Is The Food Truck Industry Running Out Of Gas?
Written by Tim Morral
As the food truck trend starts to age, fewer entrepreneurs are launching mobile food businesses--but those who remain are delivering higher quality cuisine to diners.
Trends come and go in the restaurant industry. More often than not, this year's hot new cuisine is next year's market loser--another fatality in the fickle world of food service.
Over the past five years, food trucks have been touted as a game-changer in casual dining experiences. Leveraging self-contained, mobile kitchens, restaurateurs have served up a surprisingly wide range of cuisines at various daily locations, typically in dense urban markets.
But a recent article at FastCasual.com highlights the growing divide between those who believe that food trucks' time has passed and those who see food trucks as a growth industry. Citing the entry costs and operational challenges associated with food truck startups, critics point out that many would-be restaurateurs bit off more than they could chew and are quickly exiting the industry.
However, industry proponents point out that the food truck market continues to expand. IBISWorld research shows that food trucks and carts increased by 8.4 percent from 2007 to 2012 and now comprise a $1 billion per year industry in the U.S.
"One important driver of restaurant industry sales has been and continues to be convenience," said Hudson Riehle, senior VP of Research at the National Restaurant Association (NRA) to FastCasual. "When you look at restaurant industry traffic, about 70 percent of it is now off-premises. When you think of consumer needs for convenience, food trucks are a natural evolution of the growth of the off-premises market."

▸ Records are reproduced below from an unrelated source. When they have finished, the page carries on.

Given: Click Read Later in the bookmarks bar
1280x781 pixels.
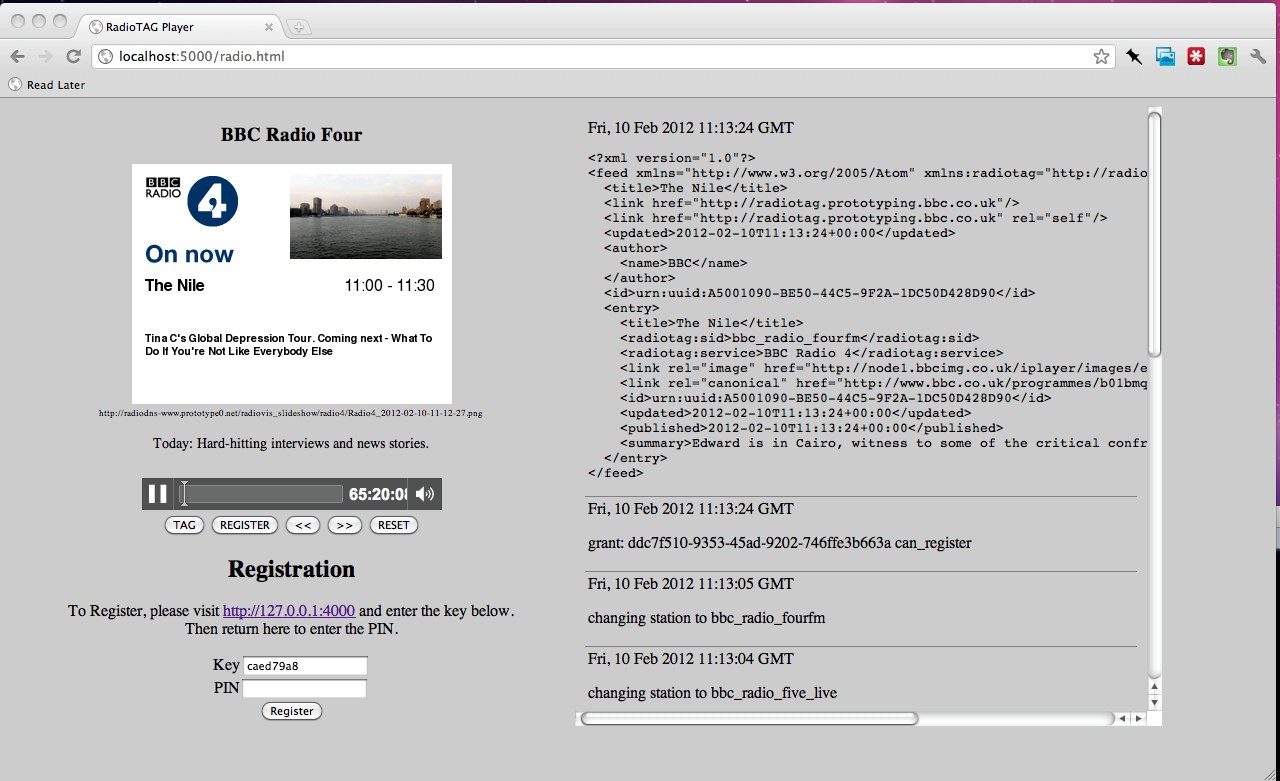Looking at the screenshot, I should (46, 85).
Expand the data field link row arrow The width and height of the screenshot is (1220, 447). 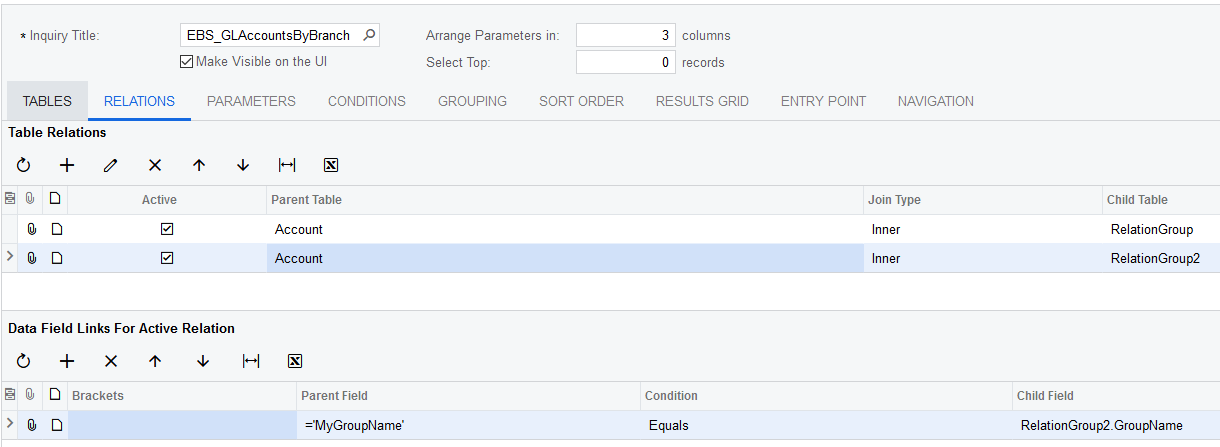coord(10,425)
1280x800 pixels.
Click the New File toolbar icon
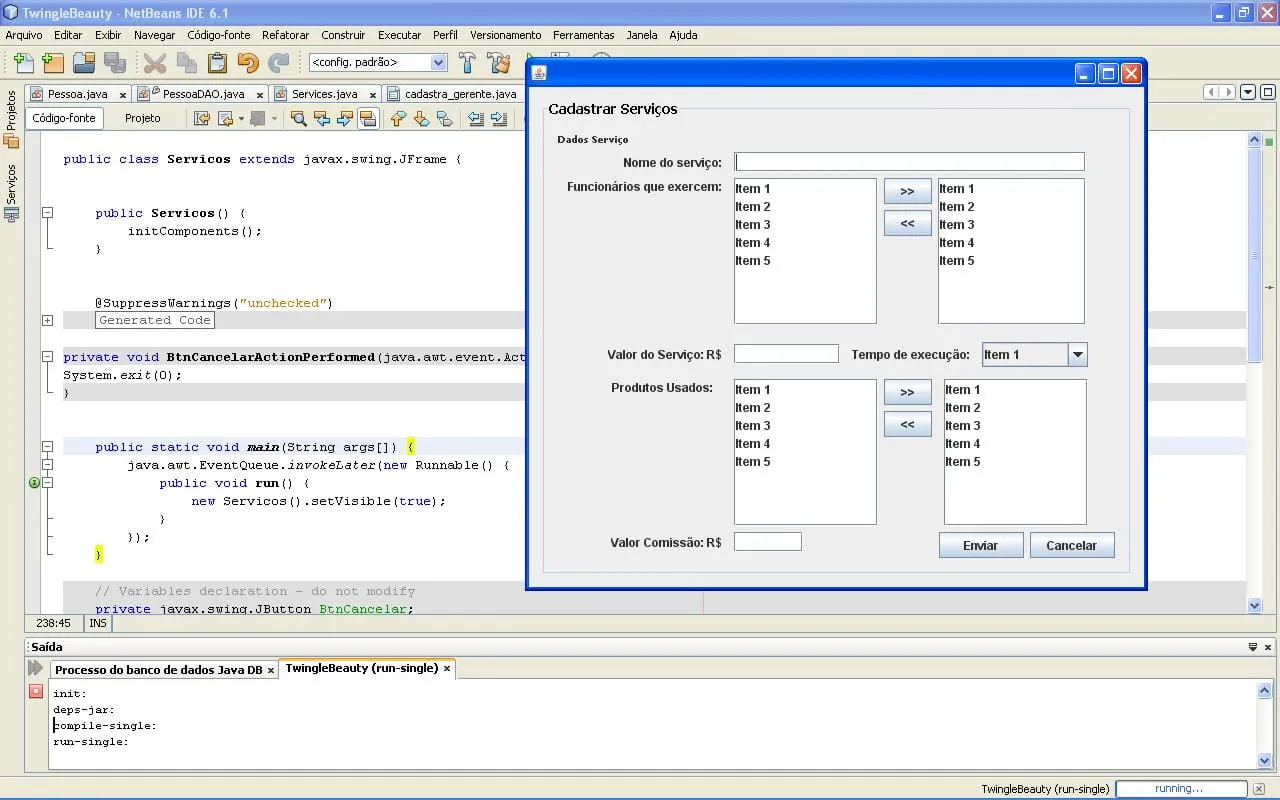coord(23,63)
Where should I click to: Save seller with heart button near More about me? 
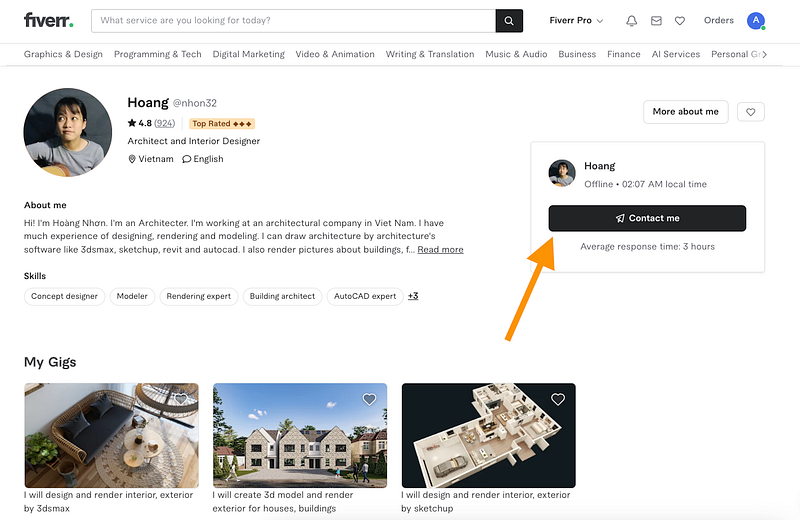pos(751,112)
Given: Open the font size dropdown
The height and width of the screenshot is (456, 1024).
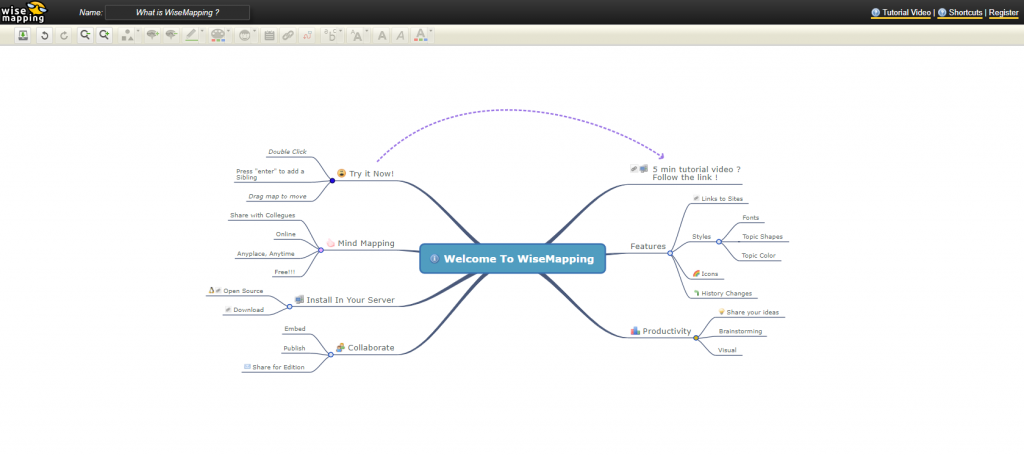Looking at the screenshot, I should (357, 35).
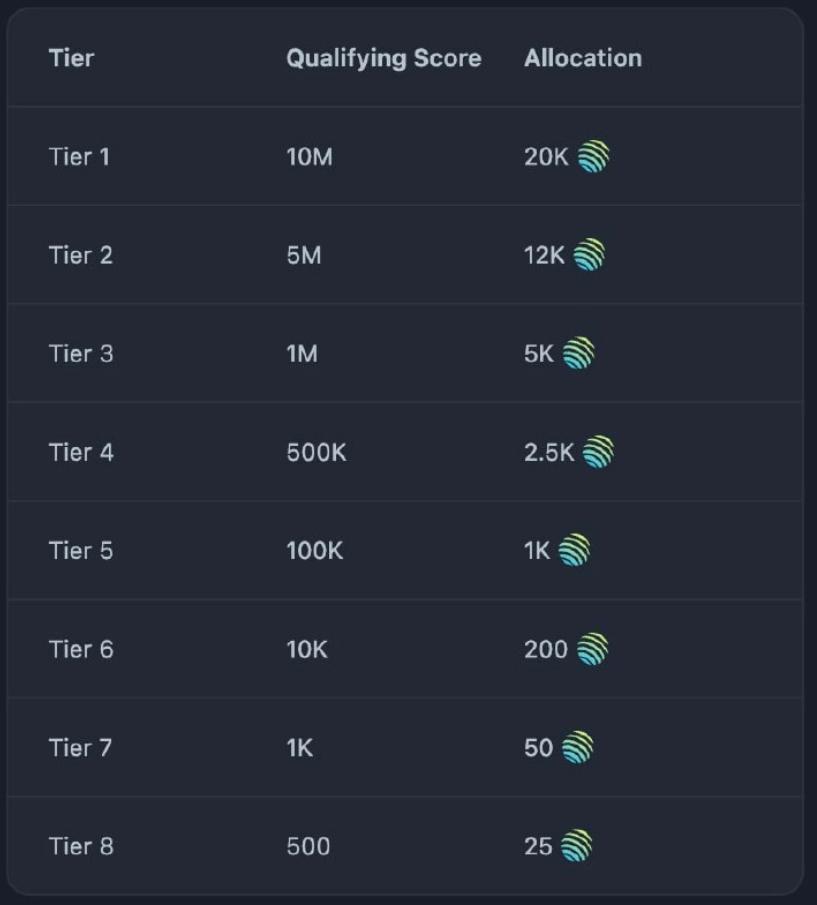Select the token icon beside 5K allocation

(578, 353)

But despite signs of steady demand for food truck fare, starting a restaurant is never easy and every food truck scenario needs to be approached as a unique business opportunity. In addition to evaluating their own skill sets, funding levels and operational expertise, aspiring food truck owners need to make sure that there is actual demand for food trucks in their geographic area.
Citing NRA research, FastCasual.com has shown that the food truck trend is strongest on the West Coast and in the Northeast. Although locating a food truck business in these areas doesn't guarantee success, it does improve the odds of a launching a sustainable food truck startup.
No one disputes the fact that the food truck industry is changing. Once seen as a novelty, diners now evaluate food trucks as normal restaurants. As a result, the most successful food trucks are becoming the ones that leverage innovation and deliver consistently high quality cuisine to their customers.